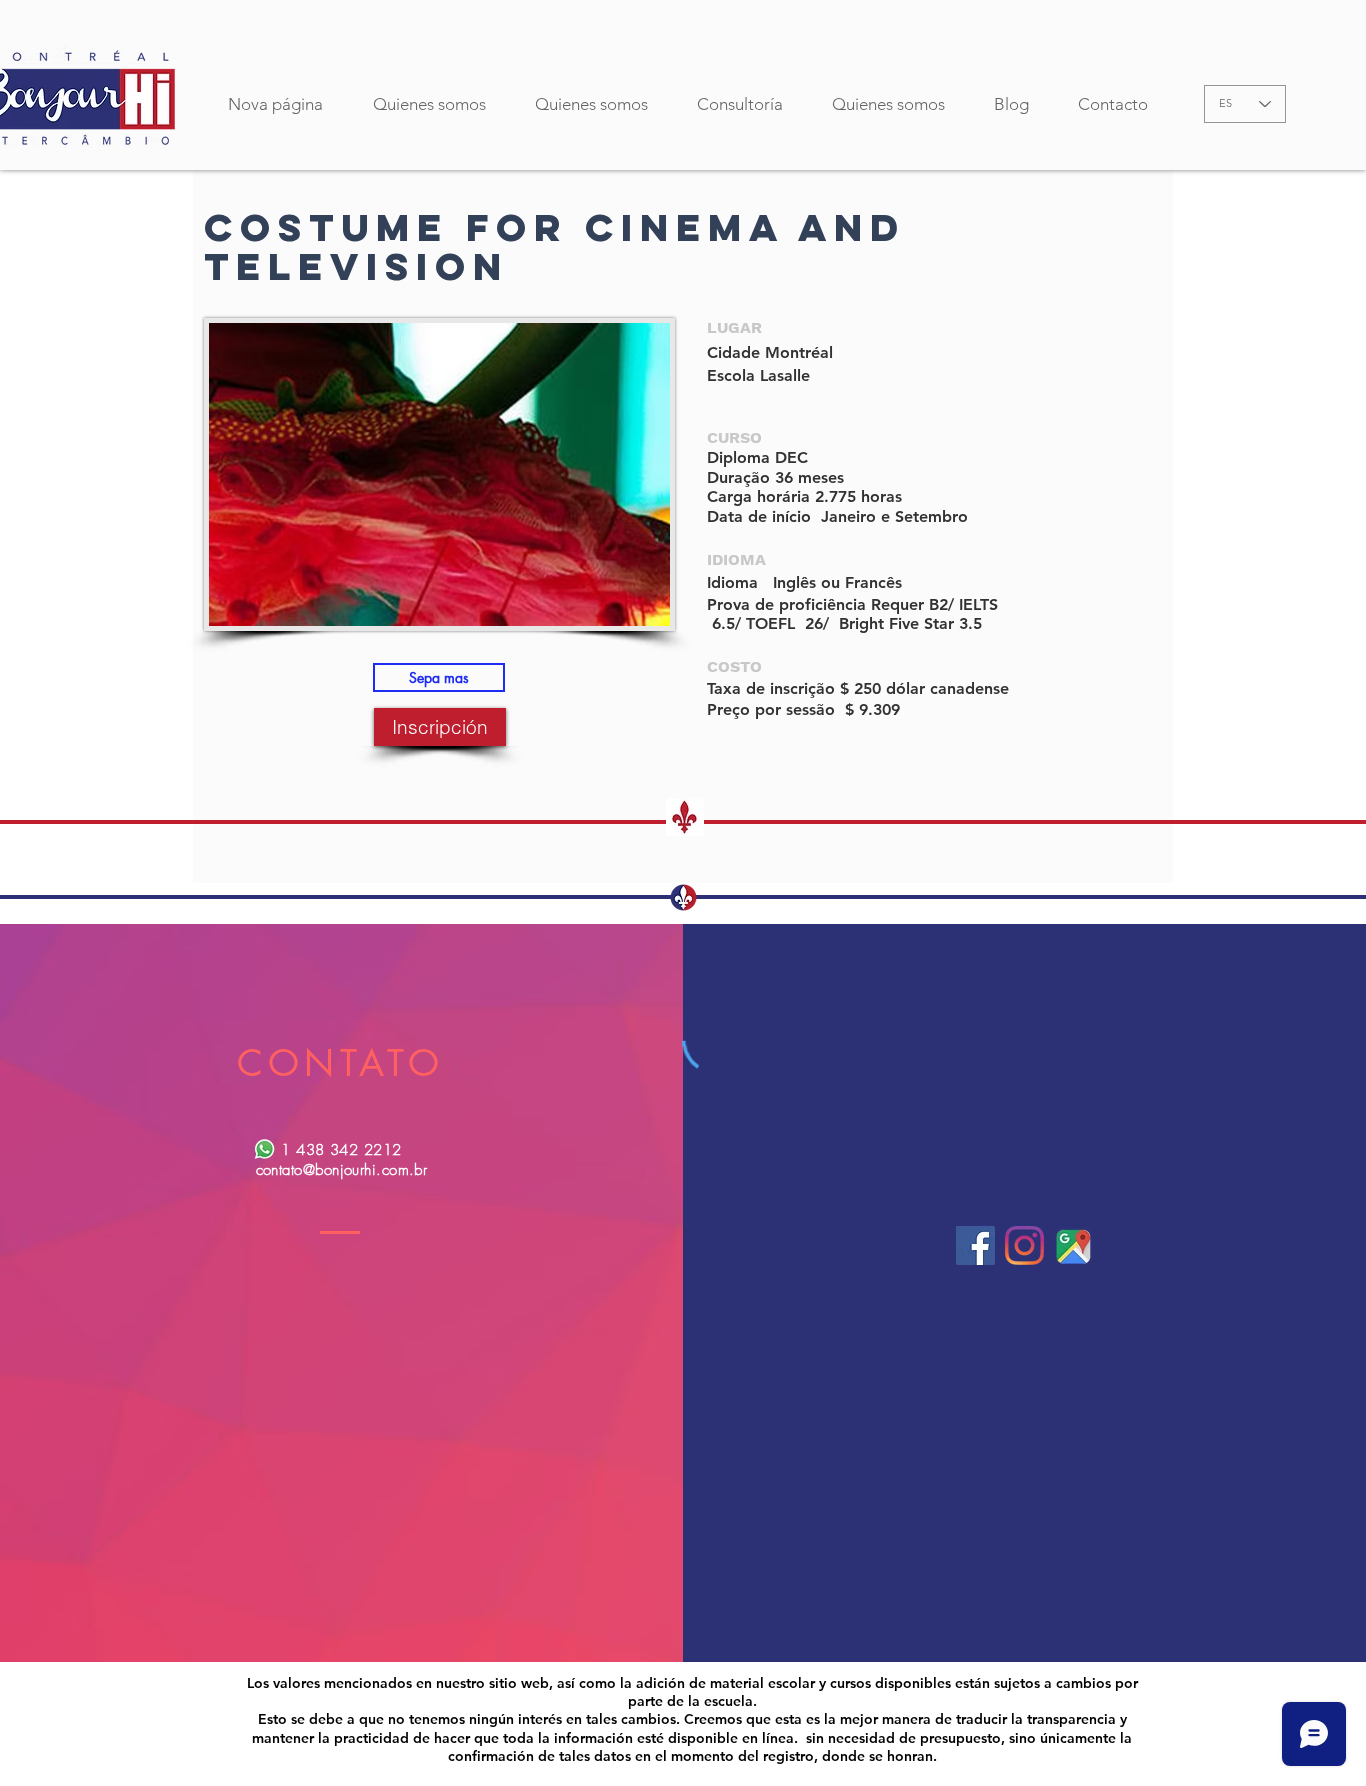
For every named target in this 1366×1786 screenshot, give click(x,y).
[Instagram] (1024, 1245)
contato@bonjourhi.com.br (342, 1170)
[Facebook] (975, 1245)
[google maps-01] (1073, 1245)
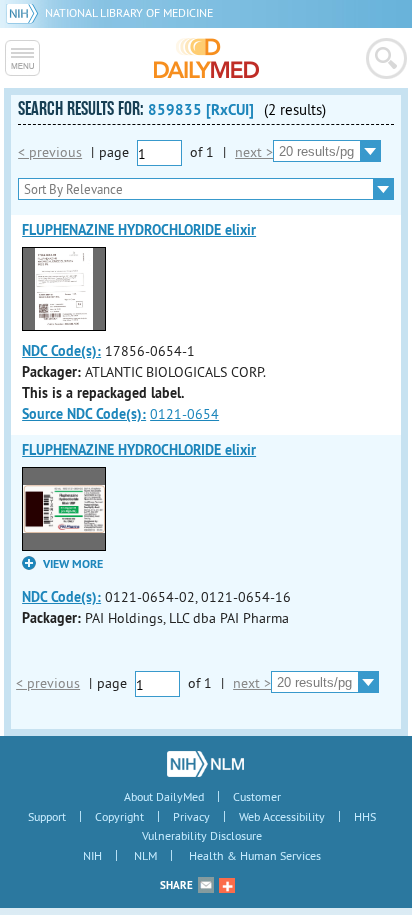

• WHAT NEEDS TO BE DONE:
Your copy should run from the line that has "[Instagram] (1024, 1245)" through the last line above, exactly, with both ends in and pictures out.

• THE COMPLETED TASK:
[Instagram] (1024, 1245)
contato@bonjourhi.com.br (342, 1170)
[Facebook] (975, 1245)
[google maps-01] (1073, 1245)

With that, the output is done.